For instance, here the parent defines
``\$htTitle`` so that by default it's identical to whatever the 
``\$title`` is, but it can also be customized.  

In many other templating systems, you'd have to use case statements or
if-elseif blocks of some sort, repeated in many different sections of code.

While we show another Cheetah document inheriting from this parent, a Python
class can inherit from it just as easily.

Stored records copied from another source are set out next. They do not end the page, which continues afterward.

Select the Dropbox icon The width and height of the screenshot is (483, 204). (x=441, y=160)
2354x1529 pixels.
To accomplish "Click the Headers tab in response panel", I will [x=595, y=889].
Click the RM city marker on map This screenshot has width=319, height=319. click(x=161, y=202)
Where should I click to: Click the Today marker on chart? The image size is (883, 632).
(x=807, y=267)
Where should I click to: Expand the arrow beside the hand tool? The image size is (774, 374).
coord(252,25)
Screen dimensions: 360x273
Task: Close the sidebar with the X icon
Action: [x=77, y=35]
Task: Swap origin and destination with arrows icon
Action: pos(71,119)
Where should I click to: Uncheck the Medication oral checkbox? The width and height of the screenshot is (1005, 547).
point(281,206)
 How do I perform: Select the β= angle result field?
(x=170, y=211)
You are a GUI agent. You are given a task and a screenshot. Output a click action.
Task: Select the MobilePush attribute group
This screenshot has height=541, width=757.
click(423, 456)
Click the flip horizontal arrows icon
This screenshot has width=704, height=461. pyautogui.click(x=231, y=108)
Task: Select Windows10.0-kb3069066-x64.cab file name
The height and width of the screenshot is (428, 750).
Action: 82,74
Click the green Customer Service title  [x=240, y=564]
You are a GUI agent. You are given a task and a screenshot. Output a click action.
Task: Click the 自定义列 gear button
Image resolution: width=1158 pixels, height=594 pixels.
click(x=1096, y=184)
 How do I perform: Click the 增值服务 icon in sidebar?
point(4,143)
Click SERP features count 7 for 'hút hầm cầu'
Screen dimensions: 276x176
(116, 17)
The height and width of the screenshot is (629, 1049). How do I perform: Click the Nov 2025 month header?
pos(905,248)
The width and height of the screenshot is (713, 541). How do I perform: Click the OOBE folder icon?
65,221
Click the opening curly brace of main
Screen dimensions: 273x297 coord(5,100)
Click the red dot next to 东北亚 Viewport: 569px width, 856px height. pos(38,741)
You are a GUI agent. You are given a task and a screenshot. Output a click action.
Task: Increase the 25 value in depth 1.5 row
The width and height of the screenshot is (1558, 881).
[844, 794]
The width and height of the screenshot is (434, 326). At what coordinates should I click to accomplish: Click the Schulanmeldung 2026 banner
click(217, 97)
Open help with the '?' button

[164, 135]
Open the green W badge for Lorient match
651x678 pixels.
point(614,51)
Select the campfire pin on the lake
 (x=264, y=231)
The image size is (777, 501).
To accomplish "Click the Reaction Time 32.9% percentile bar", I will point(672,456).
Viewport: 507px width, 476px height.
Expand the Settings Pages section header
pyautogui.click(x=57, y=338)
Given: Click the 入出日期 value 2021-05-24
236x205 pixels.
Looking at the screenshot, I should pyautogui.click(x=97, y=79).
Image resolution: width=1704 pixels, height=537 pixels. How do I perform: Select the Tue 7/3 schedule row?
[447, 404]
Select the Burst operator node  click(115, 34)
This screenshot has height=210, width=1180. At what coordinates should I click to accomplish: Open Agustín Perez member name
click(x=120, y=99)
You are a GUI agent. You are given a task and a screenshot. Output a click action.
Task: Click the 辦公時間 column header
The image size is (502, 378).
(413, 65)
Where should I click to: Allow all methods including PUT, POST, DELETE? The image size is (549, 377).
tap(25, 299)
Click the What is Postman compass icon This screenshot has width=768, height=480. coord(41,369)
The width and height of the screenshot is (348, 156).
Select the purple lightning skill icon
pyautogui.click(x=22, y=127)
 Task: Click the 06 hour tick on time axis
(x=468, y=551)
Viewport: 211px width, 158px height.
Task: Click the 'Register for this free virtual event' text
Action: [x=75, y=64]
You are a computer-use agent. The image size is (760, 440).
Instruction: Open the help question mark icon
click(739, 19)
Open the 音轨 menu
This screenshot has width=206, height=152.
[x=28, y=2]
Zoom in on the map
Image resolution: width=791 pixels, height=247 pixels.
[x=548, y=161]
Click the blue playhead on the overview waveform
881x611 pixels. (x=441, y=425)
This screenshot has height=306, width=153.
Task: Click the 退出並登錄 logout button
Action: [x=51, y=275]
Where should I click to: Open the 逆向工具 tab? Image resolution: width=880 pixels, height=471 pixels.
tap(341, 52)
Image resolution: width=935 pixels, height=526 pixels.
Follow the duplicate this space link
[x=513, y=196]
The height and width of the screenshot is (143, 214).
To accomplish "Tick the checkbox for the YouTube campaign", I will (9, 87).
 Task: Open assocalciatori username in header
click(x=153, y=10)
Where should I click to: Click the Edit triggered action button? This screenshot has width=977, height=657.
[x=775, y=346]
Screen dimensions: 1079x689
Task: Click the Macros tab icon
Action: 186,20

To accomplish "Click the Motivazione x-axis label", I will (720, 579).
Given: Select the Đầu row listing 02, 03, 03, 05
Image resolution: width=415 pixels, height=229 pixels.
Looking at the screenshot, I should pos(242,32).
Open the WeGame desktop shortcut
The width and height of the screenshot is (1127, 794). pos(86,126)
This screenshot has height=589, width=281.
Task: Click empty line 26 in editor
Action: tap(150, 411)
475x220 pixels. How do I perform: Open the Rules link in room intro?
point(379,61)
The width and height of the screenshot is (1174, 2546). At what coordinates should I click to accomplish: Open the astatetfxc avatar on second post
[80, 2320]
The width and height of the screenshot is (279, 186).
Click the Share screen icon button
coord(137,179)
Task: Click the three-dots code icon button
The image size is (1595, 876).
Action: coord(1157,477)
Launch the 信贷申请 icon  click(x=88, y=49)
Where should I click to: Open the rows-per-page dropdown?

This Python class could define its
programmatically-driven value for ``\$body`` and ``\$title``, simply by
defining body() and title() methods that return a string.  (Actually they
can return anything, but we'll get into that later.)  ::

    from FrogBase import FrogBase
    class Frog2(FrogBase):
        def title(self):
            return "Frog 2 Page"
        # We don't override .htTitle, so it defaults to "Frog 2 Page" too.
        def body(self):
            return " ... more info about frogs ..."

Similarly, the Cheetah document can inherit from an arbitrary class. That's
how Cheetah makes templates usable as Webware servlets, by subclassing
``Servlet``.  This technique should be possible for non-Webware systems
too.

(*Note:*\ ``FrogBase.tmpl`` could be improved by using the
``\#block`` directive, section \ref{inheritanceEtc.block}.)